If it is very late,—a frequent occurrence,—we find all our wooden panels drawn and tightly shut by the careful M. Sucre (as a precaution against thieves), and our apartment is as close and as private as if it were a real European one.
In this house, when every chink is thus closed, a strange odor mingles with the musk and the lotus,—an odor essential to Japan, to the yellow race, belonging to the soil or emanating from the venerable woodwork; almost an odor of wild beast. The mosquito curtain of dark blue gauze ready hung for the night, falls from the ceiling with the air of a mysterious velum. The gilded Buddha smiles eternally at the night-lamps burning before him; some great moth, a constant frequenter of the house, which during the day sleeps clinging to our ceiling, flutters at this hour under the very nose of the god, turning and flitting round the thin quivering flames. And, motionless on the wall, its feelers spread out starwise, sleeps some great garden spider, which one must not kill because it is night. “Hou!” says Chrysantheme indignantly, pointing it out to me with leveled finger. “Quick! where is the fan kept for the purpose, wherewith to hunt it out of doors?”
Around us reigns a silence which is almost painful after all the joyous noises of the town, and all the laughter, now hushed, of our band of mousmes,—a silence of the country, of some sleeping village.
XXVI.
The noise of the innumerable wooden panels which at the fall of night are pulled and shut in every Japanese house, is one of the peculiarities of the country which will remain longest imprinted on my memory. From our neighbors’ houses, floating to us over the green gardens, these noises reach us one after the other, in series, more or less deadened, more or less distant.
Just below us, those of Madame Prune move very badly, creak and make a hideous noise in their worn-out grooves.

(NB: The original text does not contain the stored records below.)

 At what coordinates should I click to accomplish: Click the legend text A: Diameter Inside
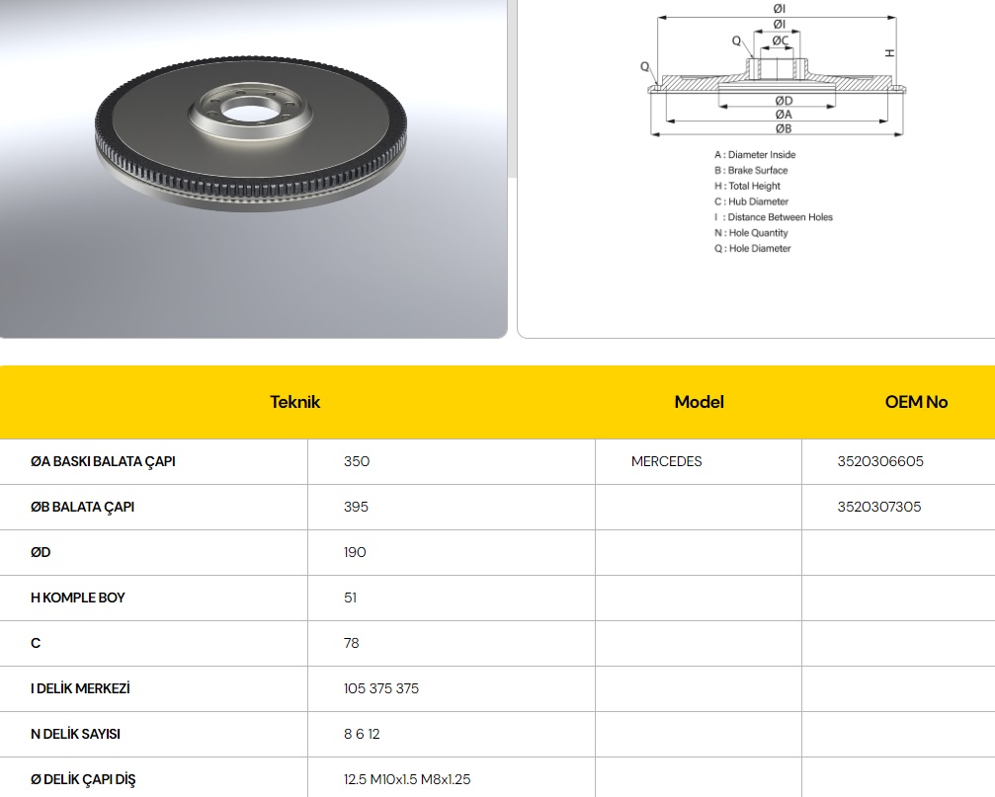pyautogui.click(x=755, y=155)
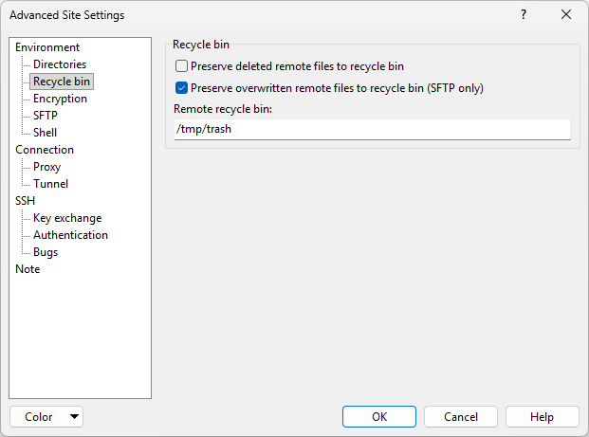The image size is (589, 437).
Task: Close the Advanced Site Settings dialog
Action: click(566, 15)
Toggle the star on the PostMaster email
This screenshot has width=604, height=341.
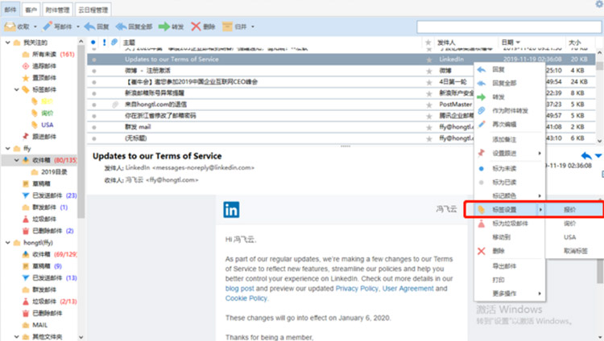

Ours are somewhat noisy too, for the old house is full of echoes, and there are at least twenty to run over long slides in order to close in completely the kind of open hall in which we live. Generally it is Chrysantheme who undertakes this piece of household work, and a great deal of trouble it gives her, for she often pinches her fingers in the singular awkwardness of her too tiny hands, which have never been accustomed to do any work.
Then comes her toilette for the night. With a certain grace she lets fall the day-dress, and slips on a more simple one of blue cotton, which has the same pagoda sleeves, the same shape all but the train, and which she fastens round her waist by a sash of muslin of the same color.